Given records>
──────────
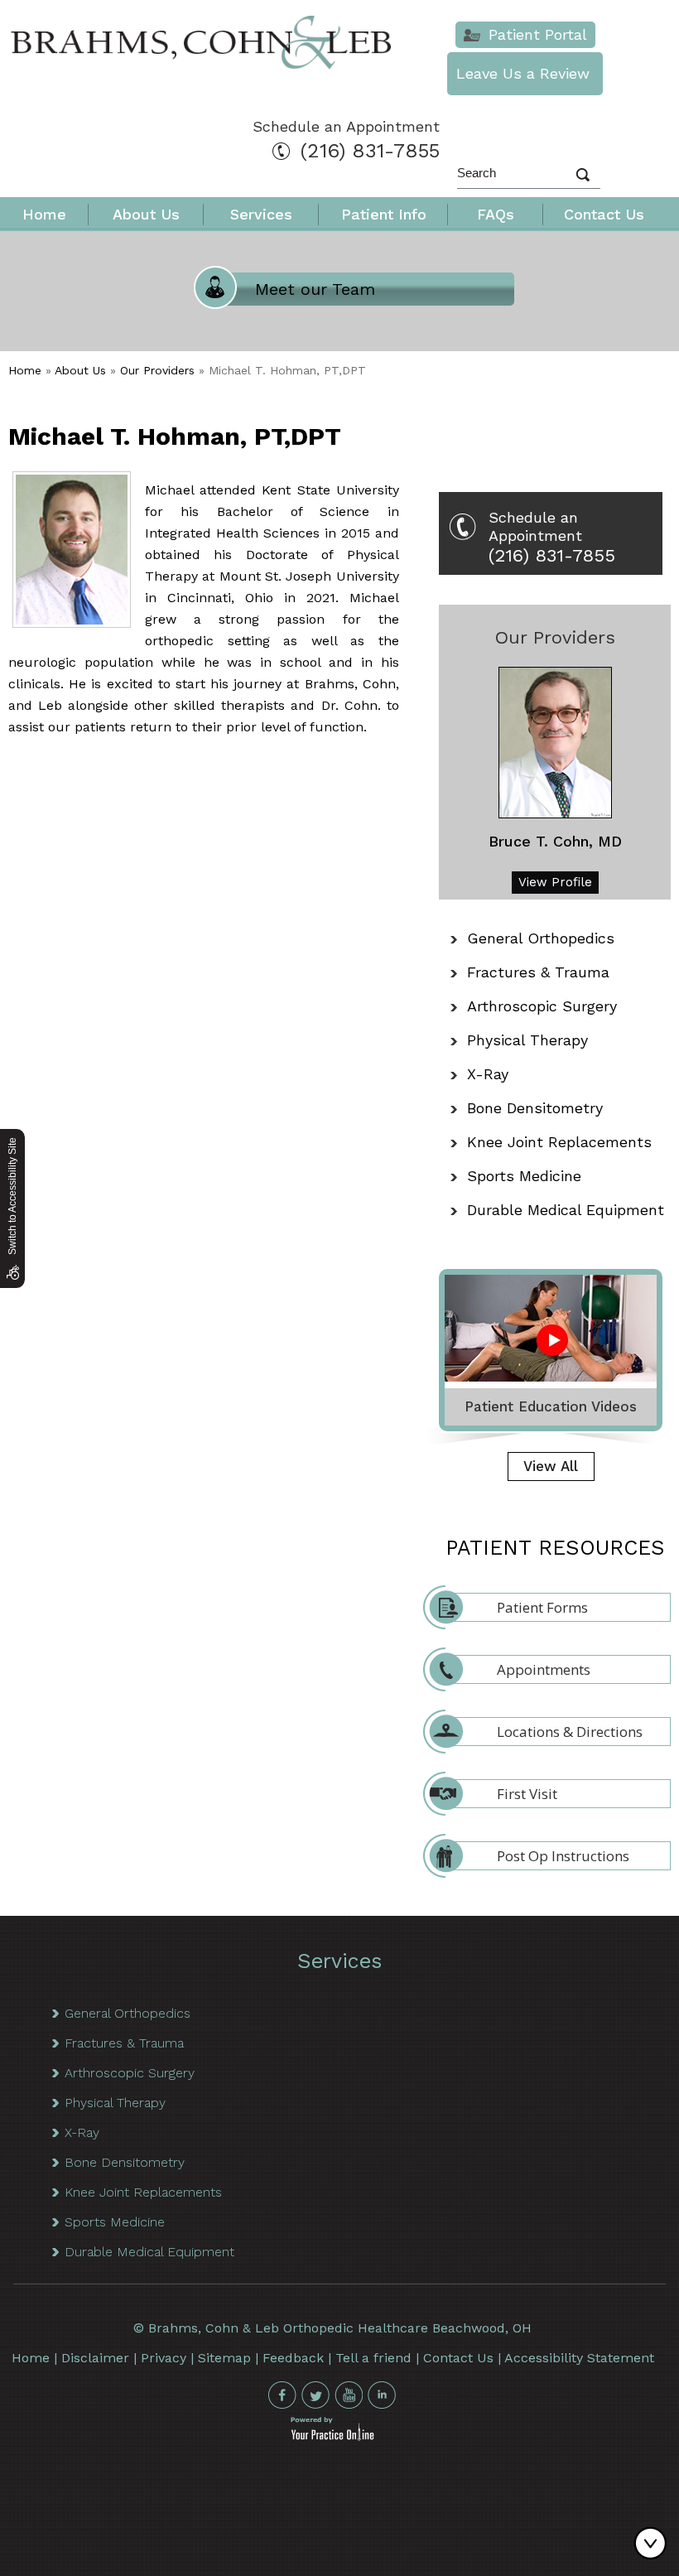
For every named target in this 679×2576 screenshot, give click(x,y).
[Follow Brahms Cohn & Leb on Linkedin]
──────────
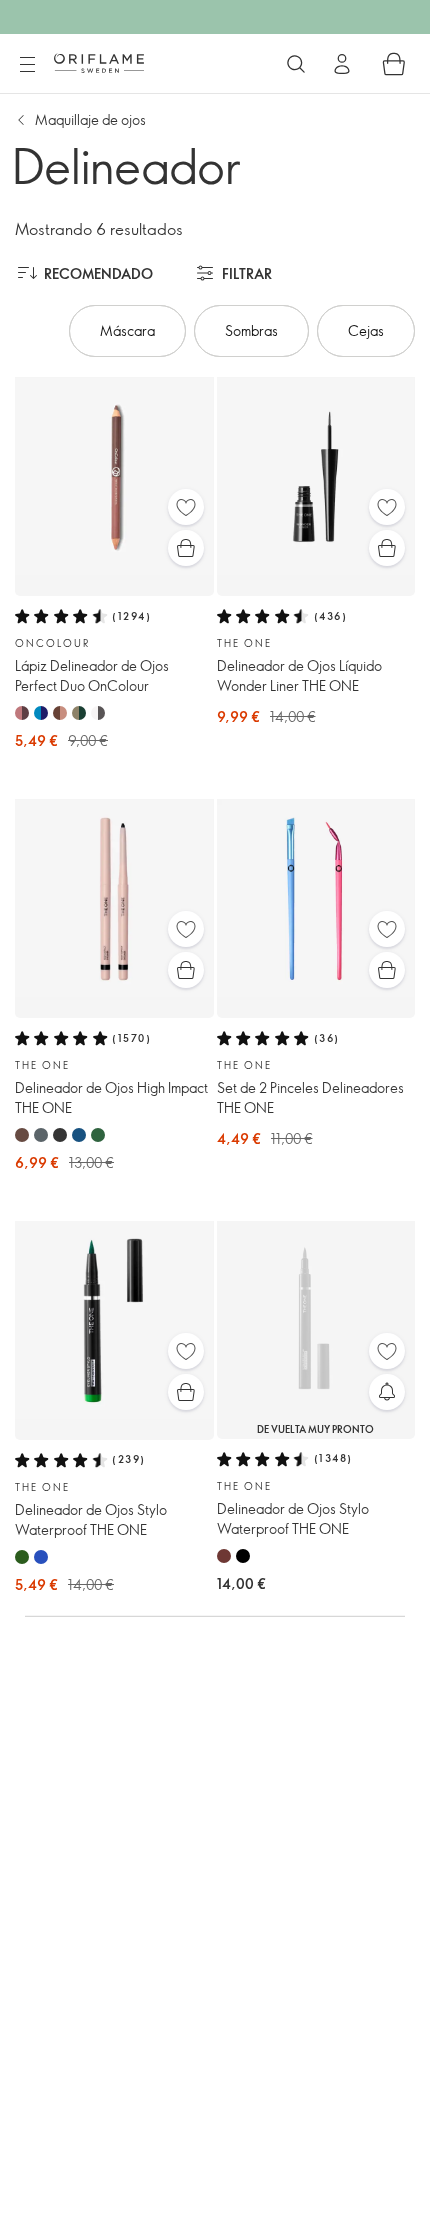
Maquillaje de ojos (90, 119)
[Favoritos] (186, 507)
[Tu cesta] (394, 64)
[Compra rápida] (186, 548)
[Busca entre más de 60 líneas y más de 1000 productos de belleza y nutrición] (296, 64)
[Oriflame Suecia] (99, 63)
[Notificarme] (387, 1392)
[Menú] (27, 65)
──────────
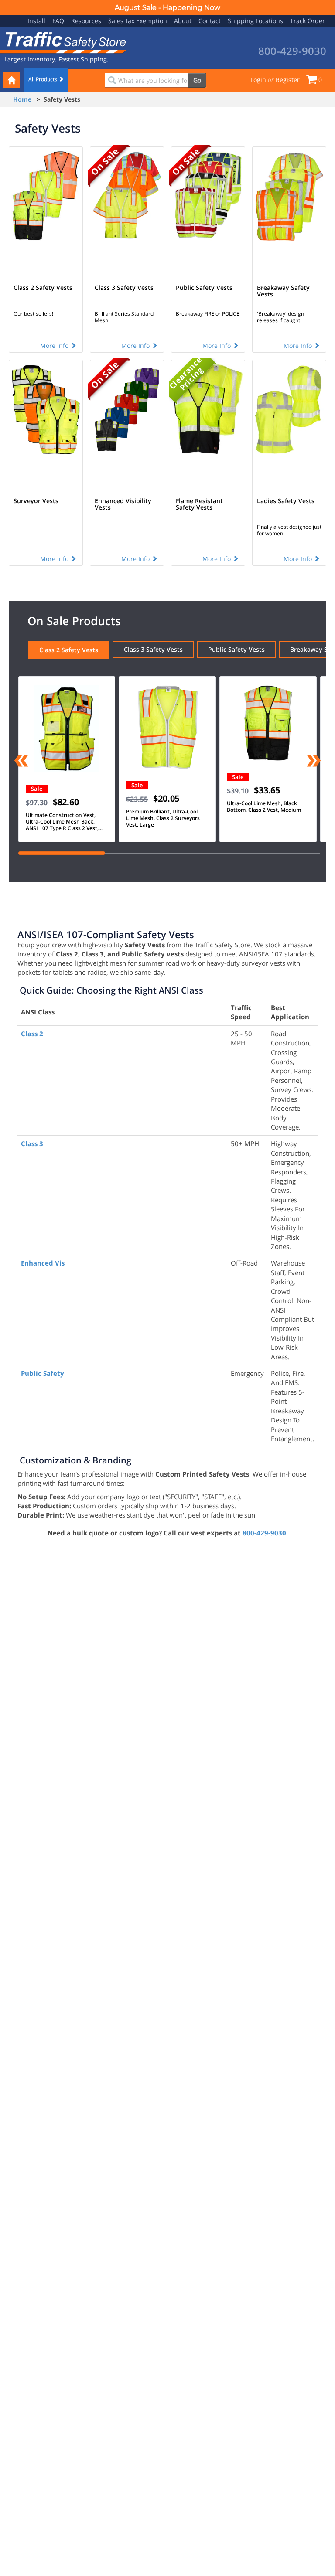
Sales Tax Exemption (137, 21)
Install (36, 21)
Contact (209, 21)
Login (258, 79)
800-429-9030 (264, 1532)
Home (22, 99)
──────────
Problem requirements>
From the entries above, return exactly the line containing "Sales Tax Exemption (137, 21)", the line containing "Home (22, 99)", and all lines between, and nothing else.

Response area>
Sales Tax Exemption (137, 21)
Install (36, 21)
Contact (209, 21)
Login (258, 79)
800-429-9030 (264, 1532)
Home (22, 99)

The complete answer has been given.